Tribune used several techniques to hollow out its collection guarantees. First, Tribune was in the middle of a bankruptcy restructuring under Chapter 11 when the guarantees were executed. No lender would give any credence or rely in any way upon a guarantee of a bankrupt obligor. Lenders generally avoid dealing with bankrupt companies, with the notable exception of Debtor in Possession ("DIP") financing. Knowing this, Tribune fashioned the guarantee with an administrative priority. However, there is no evidence that the lenders relied on Tribune's guarantee. The guarantees were structured and entered into solely for Tribune's benefit.

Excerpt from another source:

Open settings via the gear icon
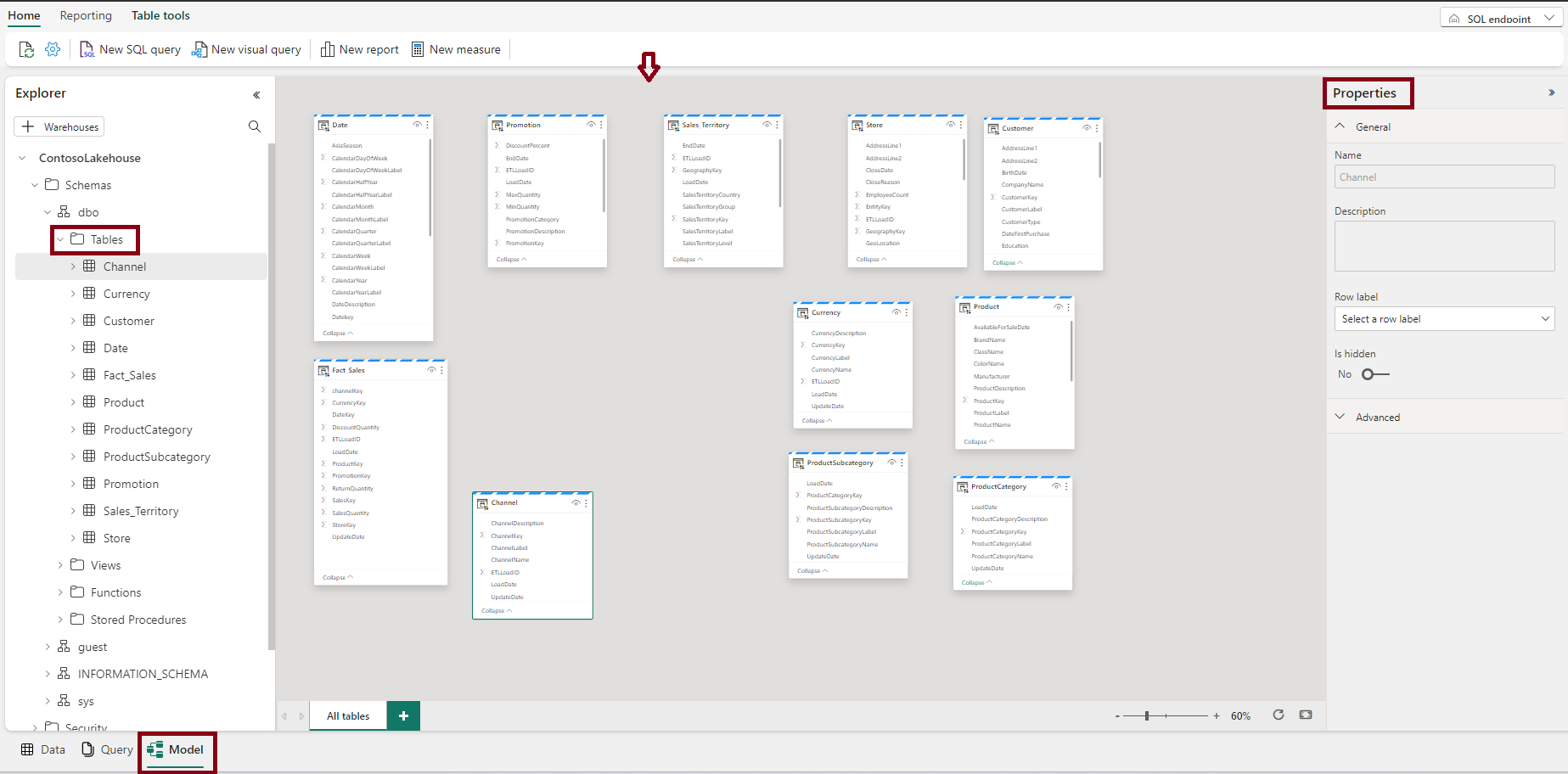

Further, it is extremely unlikely that the guarantees would have ever become payable to the lenders because they are guarantees of collection, not payment, and there are many conditions precedent in the guarantees that must occur before the guarantees become payable. Administrative priority of payment is of no practical consequence to a lender until the guarantees become payable. If the guarantees are not payable to the lenders, the guarantees will not be able to compete for payment from the bankruptcy estate vis-à-vis other claims against the bankruptcy estate. In the meantime, other administrative claims, whether superior or in pari passu in the order of payment to the guarantees, and even unsecured priority claims (by definition a lower than administrative claim priority), that have become payable, may be paid out by the bankruptcy estate.

Second, the guarantees were not commercially common guarantees. They were highly unusual, arcane guarantees of collection, and not of payment. The guarantees also had monetary carve-outs for expenses and costs. The guarantees cannot be enforced until the borrower (a) shall have failed to make a payment due to the lenders in respect of the guaranteed obligation and the loan shall have been accelerated, (b) the lenders shall have exhausted all "Lender Remedies" and (c) the lenders shall have failed to collect the full amount of the guaranteed obligations. Section 2 of the guarantee agreement provides that the term "Lender Remedy" shall mean "all rights and remedies at law and in equity that the [lenders] may have against any Borrower Party, the Collateral. . . . or any other Person that has provided credit support in respect of the applicable Guaranteed obligations, to collect, or obtain payment of, the Guaranteed obligation, including, without limitation, foreclosure or similar proceedings, litigation and collection of all applicable insurance policies, and termination of all commitments to advance additional funds to [Borrower] under the Loan Documents. For the avoidance of doubt, Lender Remedies shall not have been exhausted with respect to any Collateral which has been foreclosed on by the [lenders], the value thereof has been included. . . ." Effectively, the lenders are required to foreclose on the Chicago Cubs Assets, but the guarantee of collection still does not trigger until the lenders actually sell the collateral, which requires the consent of MLB. Further, the definition of "Lender Remedy" also requires a lender to exhaust their rights under the OSA, as well as the loan agreements, as rights regarding the collateral. The guarantee of collection presents no real economic risk to Tribune, as the guarantor.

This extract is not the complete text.